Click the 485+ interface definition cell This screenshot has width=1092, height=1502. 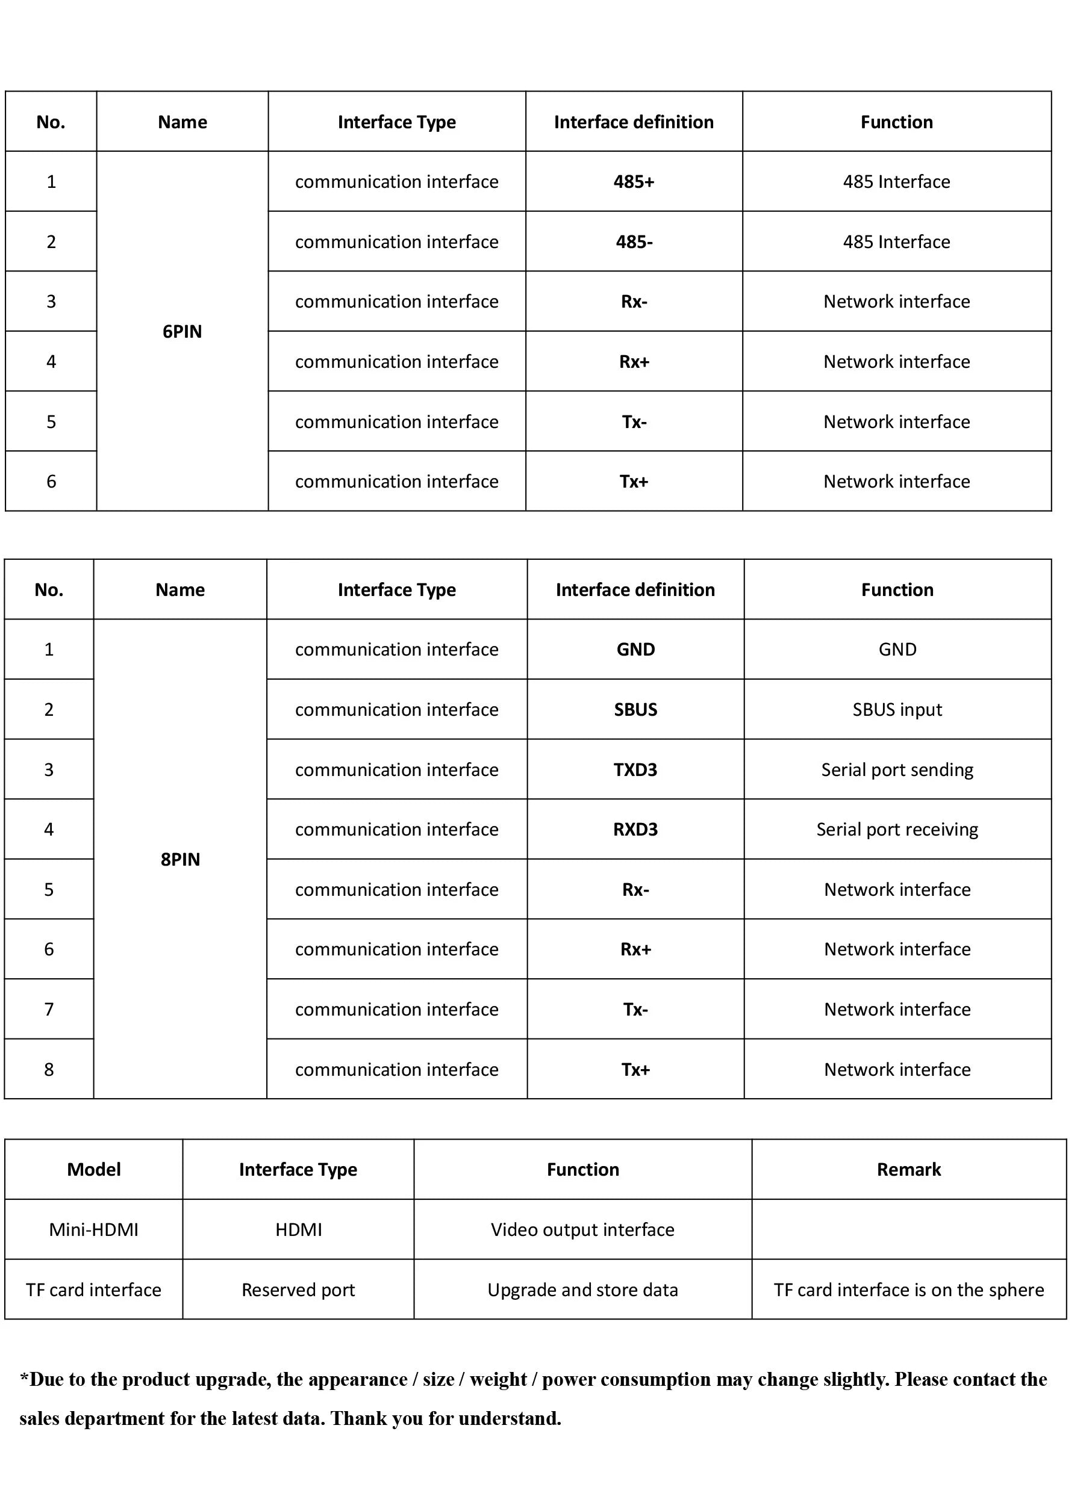pos(634,181)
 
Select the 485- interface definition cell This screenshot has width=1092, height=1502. pos(634,242)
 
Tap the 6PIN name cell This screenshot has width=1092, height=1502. pos(183,331)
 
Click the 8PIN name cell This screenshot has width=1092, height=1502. pos(180,859)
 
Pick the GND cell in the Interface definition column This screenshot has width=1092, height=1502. pos(635,649)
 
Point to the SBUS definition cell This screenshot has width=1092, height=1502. pos(635,709)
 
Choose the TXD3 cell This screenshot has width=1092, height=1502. pos(635,769)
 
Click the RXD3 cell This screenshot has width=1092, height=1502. pos(635,829)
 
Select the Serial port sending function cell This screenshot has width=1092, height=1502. pos(897,769)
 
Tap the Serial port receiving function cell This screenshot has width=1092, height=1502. pos(897,829)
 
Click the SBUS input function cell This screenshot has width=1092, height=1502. pos(897,709)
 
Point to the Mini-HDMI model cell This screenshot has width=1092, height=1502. pos(93,1230)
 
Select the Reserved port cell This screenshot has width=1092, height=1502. pos(298,1290)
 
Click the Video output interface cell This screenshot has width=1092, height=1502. pos(582,1230)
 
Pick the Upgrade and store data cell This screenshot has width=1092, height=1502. pos(582,1290)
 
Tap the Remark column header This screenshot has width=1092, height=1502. pos(908,1170)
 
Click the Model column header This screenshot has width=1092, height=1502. pos(93,1170)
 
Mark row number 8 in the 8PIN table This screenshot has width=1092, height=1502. pos(49,1070)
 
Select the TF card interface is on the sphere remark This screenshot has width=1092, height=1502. pos(908,1290)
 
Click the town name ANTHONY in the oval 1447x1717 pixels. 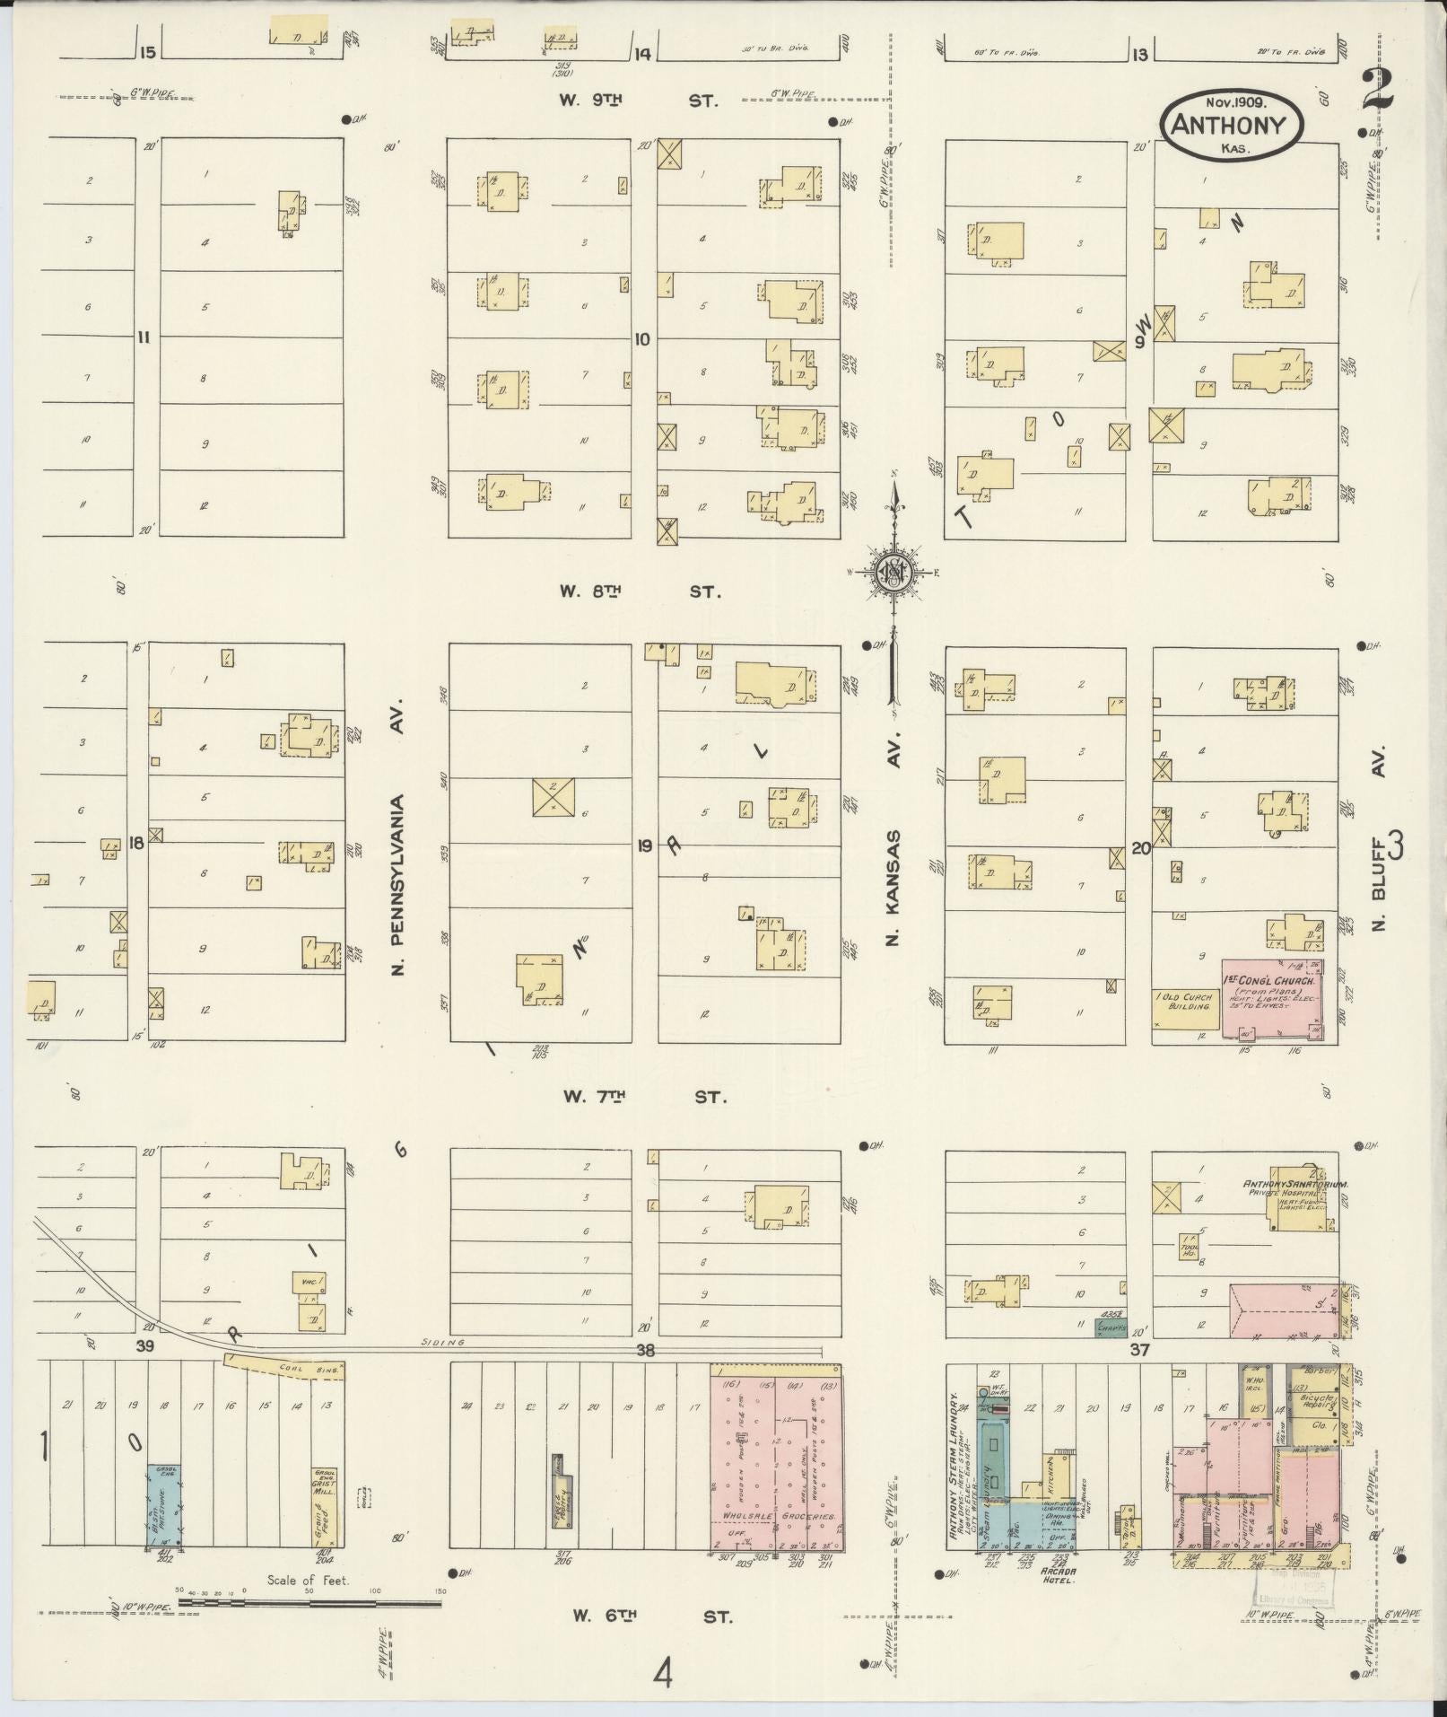tap(1233, 127)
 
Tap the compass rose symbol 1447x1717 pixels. tap(893, 570)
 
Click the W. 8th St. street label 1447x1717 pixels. tap(640, 591)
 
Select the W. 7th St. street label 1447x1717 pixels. tap(643, 1096)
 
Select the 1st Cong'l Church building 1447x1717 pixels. tap(1271, 998)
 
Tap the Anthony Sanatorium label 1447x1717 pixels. tap(1283, 1185)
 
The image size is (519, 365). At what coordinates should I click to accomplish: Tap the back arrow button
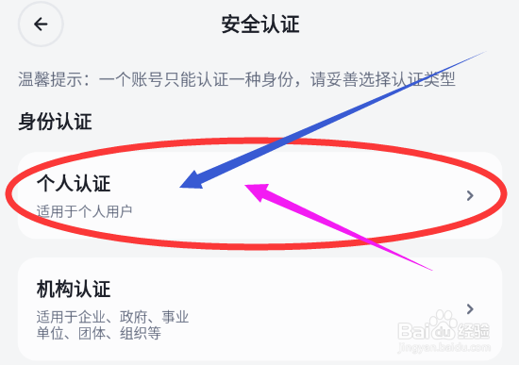[40, 25]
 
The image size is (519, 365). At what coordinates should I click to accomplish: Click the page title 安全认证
[260, 25]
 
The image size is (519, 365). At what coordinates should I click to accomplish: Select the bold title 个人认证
[74, 182]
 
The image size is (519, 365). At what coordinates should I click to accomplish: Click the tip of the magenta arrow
[248, 187]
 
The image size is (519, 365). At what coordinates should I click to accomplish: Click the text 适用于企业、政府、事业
[113, 315]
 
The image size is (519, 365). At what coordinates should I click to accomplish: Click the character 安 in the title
[230, 25]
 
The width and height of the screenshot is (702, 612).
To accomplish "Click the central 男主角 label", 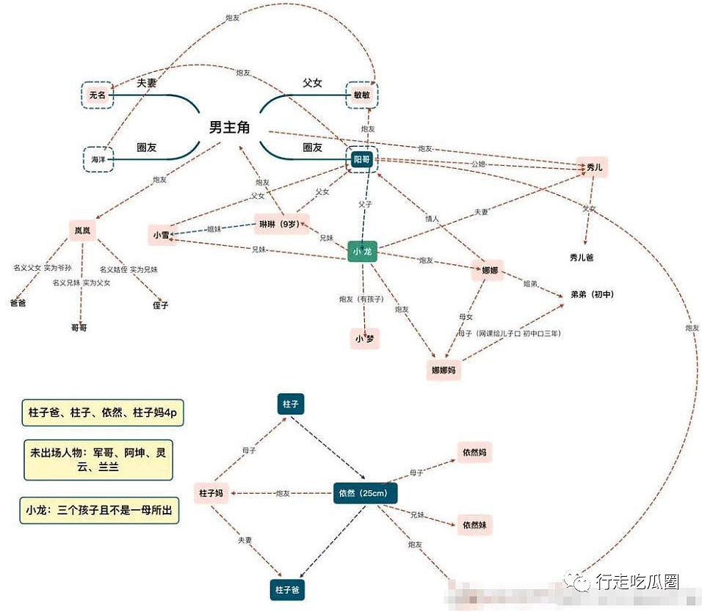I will pyautogui.click(x=230, y=128).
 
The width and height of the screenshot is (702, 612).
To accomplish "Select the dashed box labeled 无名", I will pyautogui.click(x=98, y=95).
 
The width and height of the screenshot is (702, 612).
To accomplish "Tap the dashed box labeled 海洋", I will pyautogui.click(x=98, y=159).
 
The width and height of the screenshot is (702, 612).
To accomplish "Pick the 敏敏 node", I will pyautogui.click(x=362, y=95).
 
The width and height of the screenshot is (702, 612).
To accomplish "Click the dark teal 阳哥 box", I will pyautogui.click(x=362, y=159).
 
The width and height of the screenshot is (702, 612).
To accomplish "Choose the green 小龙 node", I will pyautogui.click(x=362, y=251).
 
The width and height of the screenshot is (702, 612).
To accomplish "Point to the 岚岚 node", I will pyautogui.click(x=82, y=230).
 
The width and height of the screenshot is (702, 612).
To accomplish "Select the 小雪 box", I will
+ + +
AIM: Repeat the items exactly, from the line containing "Select the 485- interface" down through the line containing "Select the Serial", with both of those lines included.

THE OUTPUT:
Select the 485- interface definition cell This screenshot has width=1092, height=1502. pos(634,242)
 
Tap the 6PIN name cell This screenshot has width=1092, height=1502. pos(183,331)
 
Click the 8PIN name cell This screenshot has width=1092, height=1502. pos(180,859)
 
Pick the GND cell in the Interface definition column This screenshot has width=1092, height=1502. pos(635,649)
 
Point to the SBUS definition cell This screenshot has width=1092, height=1502. pos(635,709)
 
Choose the TXD3 cell This screenshot has width=1092, height=1502. pos(635,769)
 
Click the RXD3 cell This screenshot has width=1092, height=1502. pos(635,829)
 
Select the Serial port sending function cell This screenshot has width=1092, height=1502. pos(897,769)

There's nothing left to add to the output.